#### [Information provided]
___
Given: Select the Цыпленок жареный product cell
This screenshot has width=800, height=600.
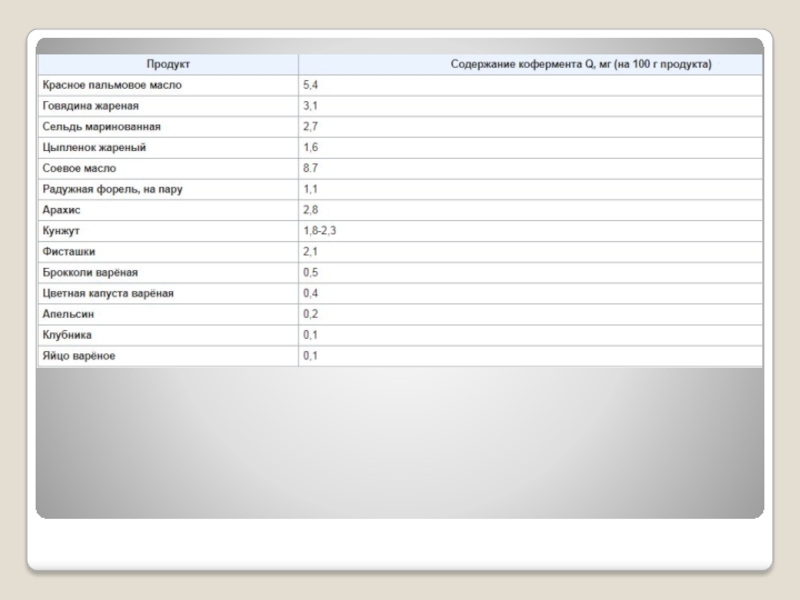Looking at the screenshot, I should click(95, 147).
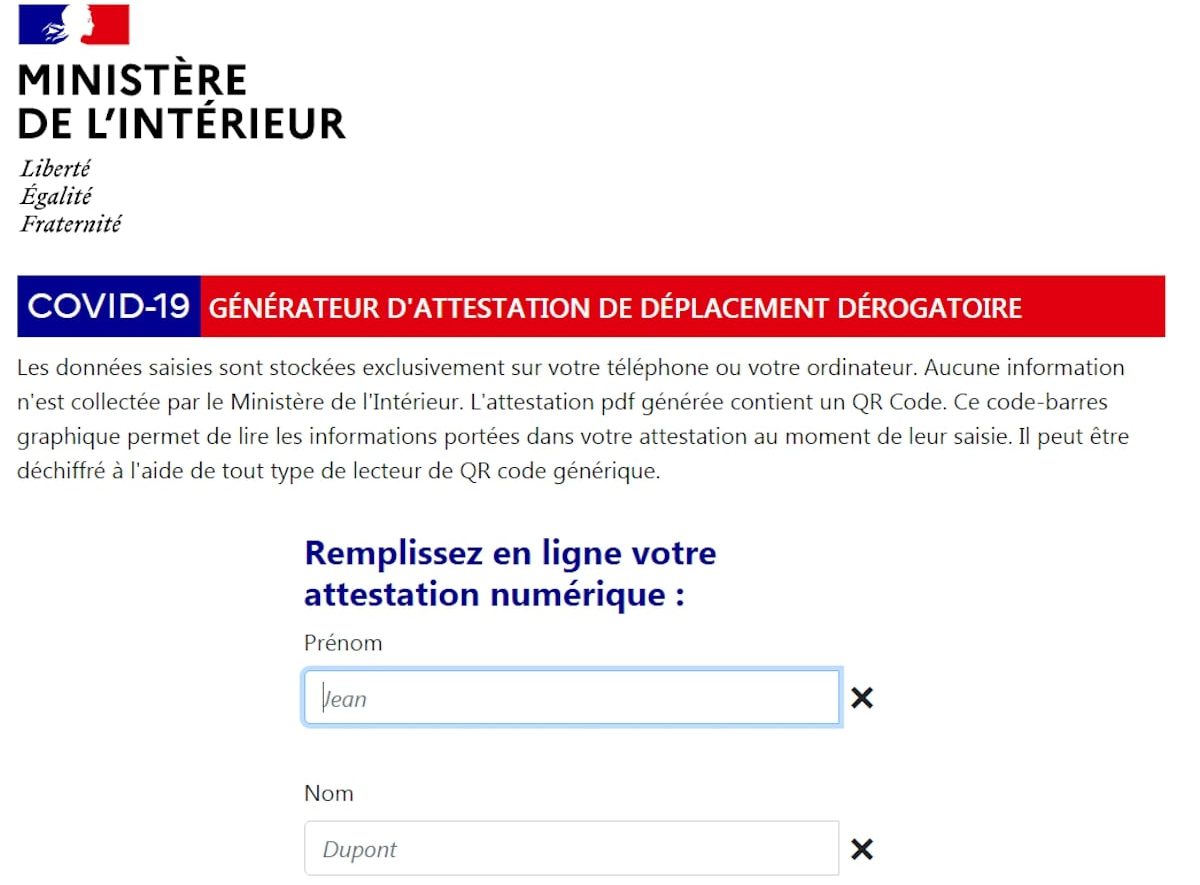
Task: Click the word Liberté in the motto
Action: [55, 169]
___
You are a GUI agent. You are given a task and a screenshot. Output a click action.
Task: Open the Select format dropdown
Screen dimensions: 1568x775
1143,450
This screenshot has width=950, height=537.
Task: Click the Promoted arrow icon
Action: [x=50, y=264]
___
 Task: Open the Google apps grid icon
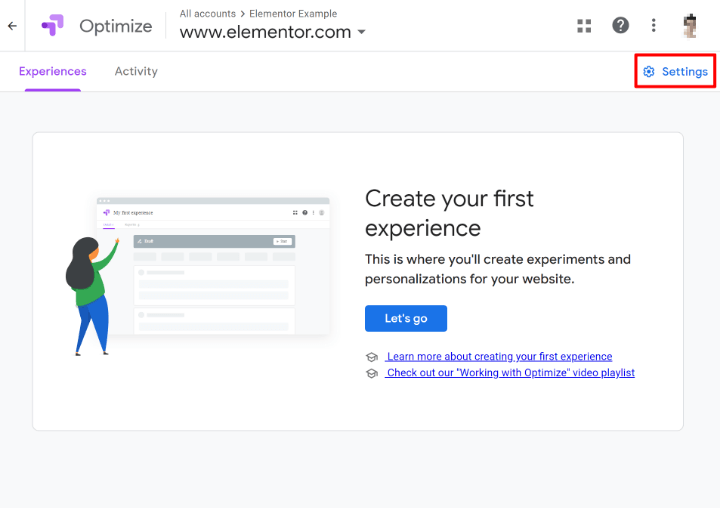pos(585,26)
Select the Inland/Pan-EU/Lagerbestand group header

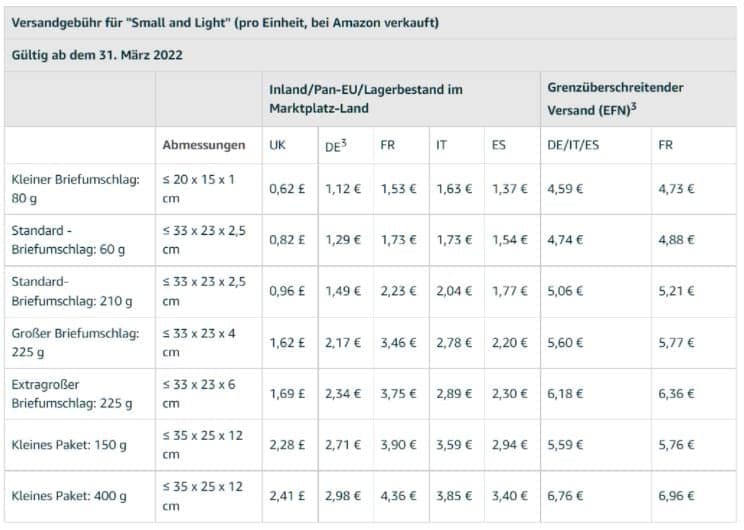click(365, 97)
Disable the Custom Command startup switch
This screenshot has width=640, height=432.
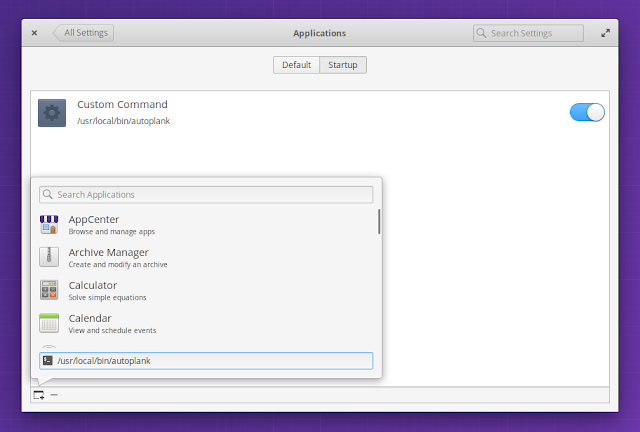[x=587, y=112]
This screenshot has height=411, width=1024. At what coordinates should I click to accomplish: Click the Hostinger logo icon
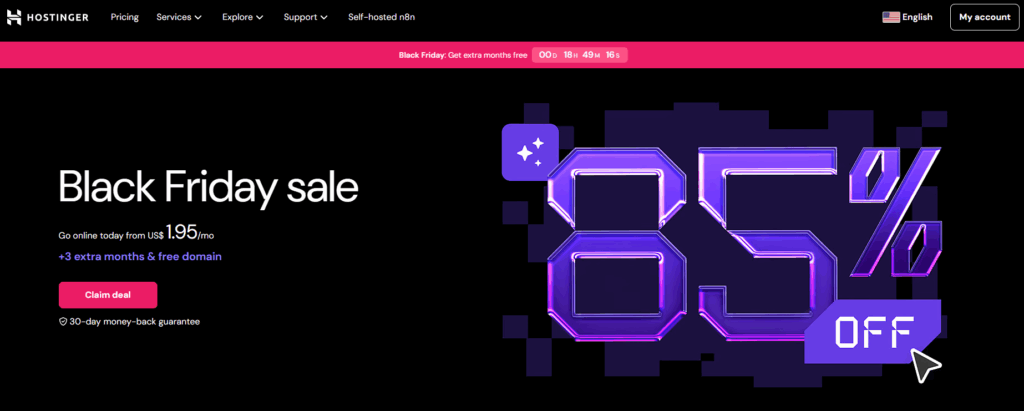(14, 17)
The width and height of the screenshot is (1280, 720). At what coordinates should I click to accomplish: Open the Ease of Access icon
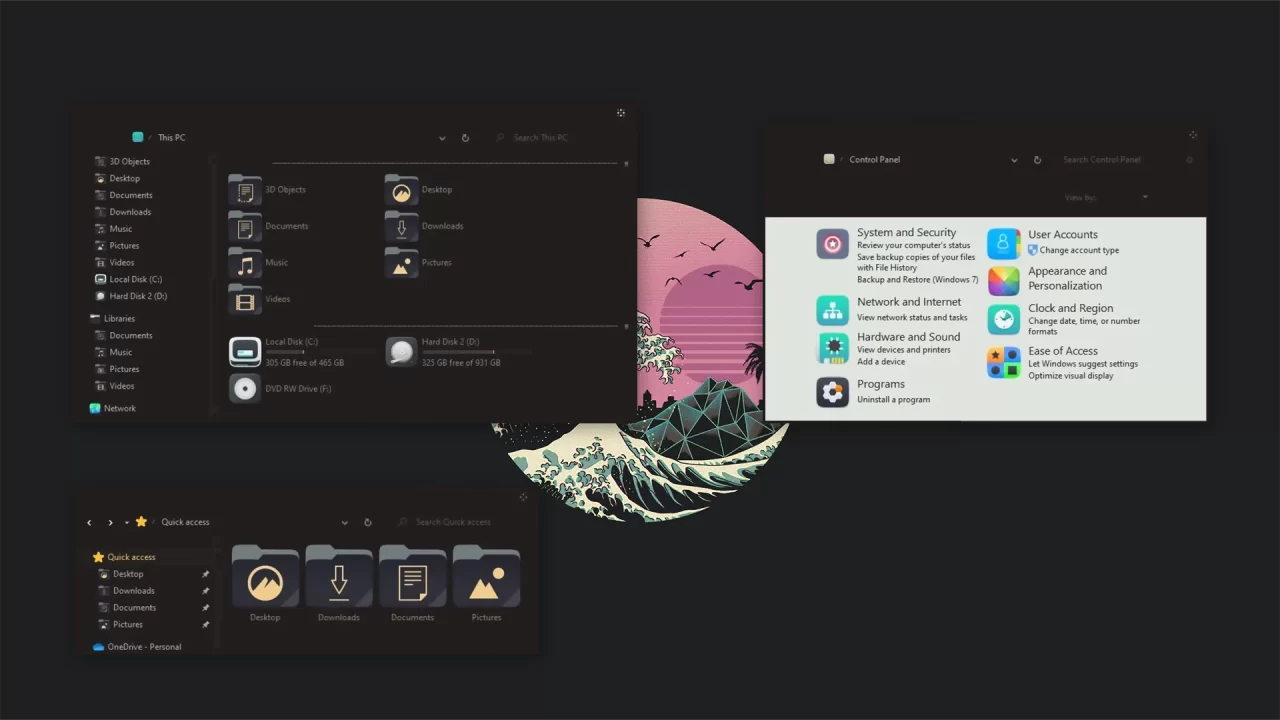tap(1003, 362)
___
#### [Short problem]
Duplicate the entries between the line holding "The width and" and the line holding "tap(1003, 362)", inclusive, leaving out the pictures.

#### [Response to the task]
The width and height of the screenshot is (1280, 720). At what coordinates should I click to accomplish: Open the Ease of Access icon
tap(1003, 362)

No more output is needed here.